Obecnie zaangażowanie w związek jest coraz mniej popularne. Możliwe, że tak jest dlatego, że nie wiesz, jak się zaangażować albo uważasz, że nie warto rezygnować z wolności.
Był moment, w którym instytucja małżeństwa popadła w niełaskę. W latach siedemdziesiątych małżeństwo stało się passé i liczba rozwodów gwałtownie wzrosła. Zbiegło się to również z ruchem wyzwolenia kobiet.

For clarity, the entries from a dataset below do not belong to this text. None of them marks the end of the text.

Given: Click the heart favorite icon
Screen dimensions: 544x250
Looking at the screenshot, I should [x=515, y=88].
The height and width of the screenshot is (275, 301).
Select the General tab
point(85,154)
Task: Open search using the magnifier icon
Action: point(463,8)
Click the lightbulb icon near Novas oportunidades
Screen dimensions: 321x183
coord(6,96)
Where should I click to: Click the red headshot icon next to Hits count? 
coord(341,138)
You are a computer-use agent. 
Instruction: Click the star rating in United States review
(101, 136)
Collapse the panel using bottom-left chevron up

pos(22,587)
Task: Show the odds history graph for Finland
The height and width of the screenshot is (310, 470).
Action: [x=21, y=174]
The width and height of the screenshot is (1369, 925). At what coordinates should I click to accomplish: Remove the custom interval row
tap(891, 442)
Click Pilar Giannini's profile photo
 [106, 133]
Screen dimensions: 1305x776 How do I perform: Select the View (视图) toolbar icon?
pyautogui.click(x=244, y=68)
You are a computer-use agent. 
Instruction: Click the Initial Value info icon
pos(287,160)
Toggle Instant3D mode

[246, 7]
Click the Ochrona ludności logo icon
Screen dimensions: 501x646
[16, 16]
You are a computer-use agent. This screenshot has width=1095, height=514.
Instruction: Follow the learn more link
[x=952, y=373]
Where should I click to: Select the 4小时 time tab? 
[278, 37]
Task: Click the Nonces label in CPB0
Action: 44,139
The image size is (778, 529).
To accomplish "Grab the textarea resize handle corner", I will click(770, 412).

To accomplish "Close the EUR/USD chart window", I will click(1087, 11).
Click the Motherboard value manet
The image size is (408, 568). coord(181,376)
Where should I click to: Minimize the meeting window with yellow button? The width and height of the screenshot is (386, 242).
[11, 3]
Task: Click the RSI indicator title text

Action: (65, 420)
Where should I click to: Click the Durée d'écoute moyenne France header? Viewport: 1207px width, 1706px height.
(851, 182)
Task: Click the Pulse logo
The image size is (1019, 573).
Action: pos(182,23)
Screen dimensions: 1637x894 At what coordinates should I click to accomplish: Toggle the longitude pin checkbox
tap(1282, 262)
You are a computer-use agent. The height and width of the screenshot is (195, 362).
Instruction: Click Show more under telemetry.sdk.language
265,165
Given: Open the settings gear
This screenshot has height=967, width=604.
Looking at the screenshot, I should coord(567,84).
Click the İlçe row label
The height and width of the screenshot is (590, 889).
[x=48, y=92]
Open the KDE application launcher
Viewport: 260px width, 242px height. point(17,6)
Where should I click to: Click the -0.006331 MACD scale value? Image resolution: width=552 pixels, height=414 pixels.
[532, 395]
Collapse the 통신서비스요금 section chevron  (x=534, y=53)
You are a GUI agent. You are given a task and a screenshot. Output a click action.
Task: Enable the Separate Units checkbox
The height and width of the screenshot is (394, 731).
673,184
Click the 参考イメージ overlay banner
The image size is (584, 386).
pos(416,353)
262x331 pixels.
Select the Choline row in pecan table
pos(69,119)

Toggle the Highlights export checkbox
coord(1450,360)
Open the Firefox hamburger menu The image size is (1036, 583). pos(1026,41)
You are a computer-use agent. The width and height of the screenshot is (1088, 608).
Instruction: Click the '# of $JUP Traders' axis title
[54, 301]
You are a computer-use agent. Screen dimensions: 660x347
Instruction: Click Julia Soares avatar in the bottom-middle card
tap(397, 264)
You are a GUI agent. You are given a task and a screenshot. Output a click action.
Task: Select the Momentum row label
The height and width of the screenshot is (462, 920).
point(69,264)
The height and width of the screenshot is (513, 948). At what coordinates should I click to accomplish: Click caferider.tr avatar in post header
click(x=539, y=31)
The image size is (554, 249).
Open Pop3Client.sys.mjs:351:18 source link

Potem zobaczyliśmy wyraźną tendencję do “wolnej miłości”. Ludzie zakładali, że zaangażowanie w związek i formalizacja więzi odebrały wolność. Każdy chciał zostawić drzwi otwarte, aby móc z łatwością się wycofać, jeśli coś by nie wyszło.
“Musisz zawrzeć kompromis, a kiedy to zrobisz, życie da Ci parę odpowiedzi.”
-Les Marron-
Trend ten nasilił się w kolejnych dekadach. Ludzie nie tylko gardzili małżeństwem, ale także zaczęli postrzegać relacje jako ogólną barierę dla wolności. Zaloty wypadły z łask. W ich miejsce pojawiły się inne rodzaje relacji. Na przykład “Przyjaciele z korzyściami” lub po prostu przypadkowy seks.
Musimy jednak wspomnieć, że nawet w takiej sytuacji, ani małżeństwo, ani zaloty nie zniknęły całkowicie. Istnieje nieco bardziej konserwatywna grupa, który nadal postrzega je jako wykonalne opcje.
Zaangażowanie w związek i wolność
Przekonanie, że wszystkie emocjonalne zobowiązania odbierają wolność danej osoby, rozprzestrzeniło się wszędzie. Przeświadczenie to jest w zasadzie prawdziwe, ale musimy umieścić je w pewnym kontekście. Wydaje się, że wszyscy jesteśmy całkowicie wolni, dopóki nie pojawi się zobowiązanie i nie zakuje nas w łańcuchy. Jednak wszyscy wiemy, że nie jest to prawdą.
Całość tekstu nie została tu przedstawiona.